"Ambil saja suamiku, tapi bukan salahku merebut suamimu!"
Adara yang mengetahui pengkhianatan Galang—suaminya dan Sheila—sahabatnya, memilih diam, membiarkan keduanya seolah-olah aman dalam pengkhianatan itu.
Tapi, Adara bukan diam karena tak mampu. Namun, dia sudah merencanakan balas dendam yang melibatkan, Darren—suami Sheila, saat keduanya bekerjasama untuk membalas pengkhianatan diantara mereka, Darren mulai jatuh dalam pesona Adara, tapi Darren menyadari bahwa Adara tidak datang untuk bermain-main.
"Apa yang bisa aku berikan untuk membantumu?" —Darren
"Berikan saja tubuhmu itu, kepadaku!" —Adara
Karya ini diterbitkan atas izin NovelToon mama reni, isi konten hanyalah pandangan pribadi pembuatnya, tidak mewakili NovelToon sendiri
Bab Dua Puluh Dua
Seorang wanita dengan tubuh yang masih ramping walau perutnya sudah agak membesar karena hamil dan rambut panjang tergerai masuk ke lokasi syuting film terbaru, di sebuah studio besar yang terletak di pinggiran kota. Sheila mendekati gerbang, napasnya sedikit memburu karena rasa gugup yang melanda. Ia menggenggam tas besar berisi berbagai makanan favorit Darren, mantan suaminya. Di balik senyumnya yang manis, ada tujuan mendalam—ingin mengambil hati Darren kembali.

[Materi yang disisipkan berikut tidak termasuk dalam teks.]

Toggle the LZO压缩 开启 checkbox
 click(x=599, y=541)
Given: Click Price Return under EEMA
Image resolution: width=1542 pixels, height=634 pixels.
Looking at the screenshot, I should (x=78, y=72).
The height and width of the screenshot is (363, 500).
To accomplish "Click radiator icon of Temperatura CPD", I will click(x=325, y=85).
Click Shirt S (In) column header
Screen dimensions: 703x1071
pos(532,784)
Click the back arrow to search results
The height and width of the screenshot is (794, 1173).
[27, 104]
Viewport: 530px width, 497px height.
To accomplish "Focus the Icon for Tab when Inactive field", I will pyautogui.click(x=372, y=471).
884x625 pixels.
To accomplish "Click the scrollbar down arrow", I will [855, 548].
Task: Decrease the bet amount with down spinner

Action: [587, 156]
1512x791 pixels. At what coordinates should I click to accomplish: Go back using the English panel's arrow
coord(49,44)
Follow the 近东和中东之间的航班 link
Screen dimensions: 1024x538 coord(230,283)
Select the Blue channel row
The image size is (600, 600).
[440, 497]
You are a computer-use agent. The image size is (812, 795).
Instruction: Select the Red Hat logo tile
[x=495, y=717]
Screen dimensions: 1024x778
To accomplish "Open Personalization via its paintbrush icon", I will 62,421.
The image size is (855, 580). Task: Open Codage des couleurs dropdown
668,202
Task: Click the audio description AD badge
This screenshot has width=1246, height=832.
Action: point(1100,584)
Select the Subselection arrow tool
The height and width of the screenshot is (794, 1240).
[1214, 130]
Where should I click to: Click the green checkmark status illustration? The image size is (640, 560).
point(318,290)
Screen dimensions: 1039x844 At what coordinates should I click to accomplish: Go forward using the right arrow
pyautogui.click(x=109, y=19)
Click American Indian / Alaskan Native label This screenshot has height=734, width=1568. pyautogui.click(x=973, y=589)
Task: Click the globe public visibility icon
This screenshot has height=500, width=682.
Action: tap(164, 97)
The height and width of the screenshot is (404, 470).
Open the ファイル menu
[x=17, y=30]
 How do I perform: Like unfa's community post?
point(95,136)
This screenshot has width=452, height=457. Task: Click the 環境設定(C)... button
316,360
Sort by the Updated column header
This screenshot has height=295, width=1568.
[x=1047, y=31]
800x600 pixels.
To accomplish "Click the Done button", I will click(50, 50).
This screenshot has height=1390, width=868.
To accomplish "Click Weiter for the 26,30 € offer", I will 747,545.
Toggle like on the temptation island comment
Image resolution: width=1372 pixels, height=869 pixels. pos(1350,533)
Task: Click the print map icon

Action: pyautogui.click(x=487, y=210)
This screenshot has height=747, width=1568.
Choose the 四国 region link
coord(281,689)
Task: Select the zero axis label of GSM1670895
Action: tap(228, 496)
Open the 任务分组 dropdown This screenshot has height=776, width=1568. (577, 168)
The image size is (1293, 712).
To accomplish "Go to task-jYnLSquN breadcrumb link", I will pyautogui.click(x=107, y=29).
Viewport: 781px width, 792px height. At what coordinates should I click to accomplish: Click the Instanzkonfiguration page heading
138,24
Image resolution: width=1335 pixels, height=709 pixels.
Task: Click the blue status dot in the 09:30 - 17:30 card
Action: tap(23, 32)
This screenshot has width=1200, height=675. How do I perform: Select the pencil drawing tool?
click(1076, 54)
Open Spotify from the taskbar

“Permisi, mau ke mana?” tanya salah seorang kru, menahan langkah Sheila. Dia memang kru baru dan mungkin jarang melihat televisi sehingga tak mengenal wanita itu.
“Aku Sheila, istrinya Darren. Apa kamu tak mengenalku? Aku bawa makanan untuk Darren,” jawabnya dengan suara lembut namun tegas.
Kru itu mengangguk, meski wajahnya menunjukkan tanda kurang percaya. Sheila memperhatikan sekelilingnya dengan cermat, para aktor dan aktris sibuk bersiap untuk pengambilan gambar. Dia bisa melihat Darren di tengah keramaian, sedang berdiskusi dengan sutradara.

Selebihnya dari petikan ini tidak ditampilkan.